A long stick or an oar would be found that would that be used to push the bato around just outside the sandbar, a dune at Joe Rhymer's Bay, which was a demarcation between the shallow and deeper waters. Most times though, Sam and I would simply walk on the reef when it was low tide, particularly during the spring and easier to negotiate. We would always find conchs along the way and sometimes shellfish, which I'd use my athletic ability to run down.
We never carried meat to eat on our Saturday excursions. Flour, macaroni, potatoes, tannias, yams or even sweet potatoes, Uncle Ben's rice, which Sam taught me how to cook, would form the basis of our staples. We either caught fish on the rocks, hunted shellfish, harvested conchs or picked whelks to complete our lunch. As Sam was a master cook, he always prepared sumptuous offerings: boiled, barbequed or roasted – whatever the style – it was always delicious.
As we spent between six and seven hours on the rocks, we carried a variety of drinks including limeade, maubi, tamarind or sometimes sodas and malts along with an ample supply of water. Our fishing excursions provided not only enough to eat but sufficient to take home and have during the week as well.
Once in a while, we'd catch a sea cat (octopus) which we roasted to use for bait. But once we got a whiff of the aroma of roasting octopus we would eat some as well. I recalled one time I grabbed a conch—but it turned out to be a sea cat who was disguised among the seaweed. From my screams of fright, Sam thought I'd been bitten by something.

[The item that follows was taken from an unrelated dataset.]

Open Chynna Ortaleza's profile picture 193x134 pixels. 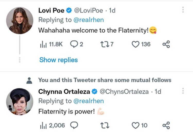tap(20, 101)
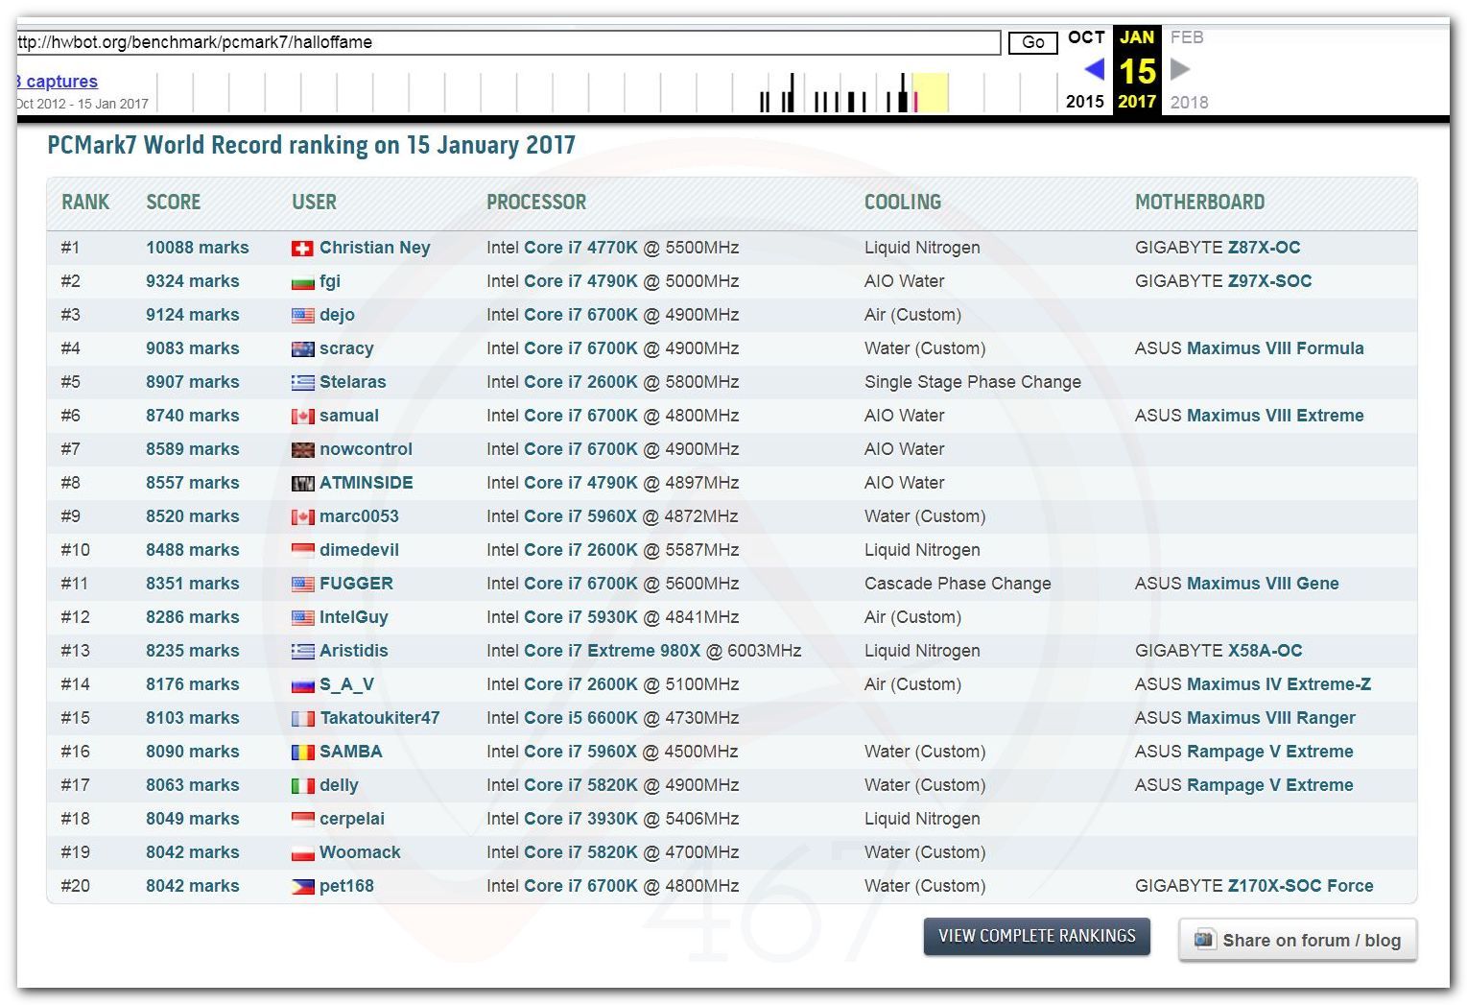Open the captures link

coord(60,82)
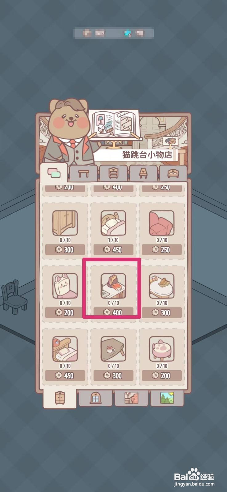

It wasn't until I was in College, that I realized Red Rocks was preparing me for life. Many of the skills I picked up from Sam on Saturdays – particularly cooking (along with my Grandmother teaching me how to make bread) came in handy.
Red Rocks might be just a cluster of rocks off East End that provided a haven for crayfish, shellfish and sea life, but it was a lab that prepared me for the future. Those were the good old days and I thank my buddy Sam for the good times and the eternally fond memories.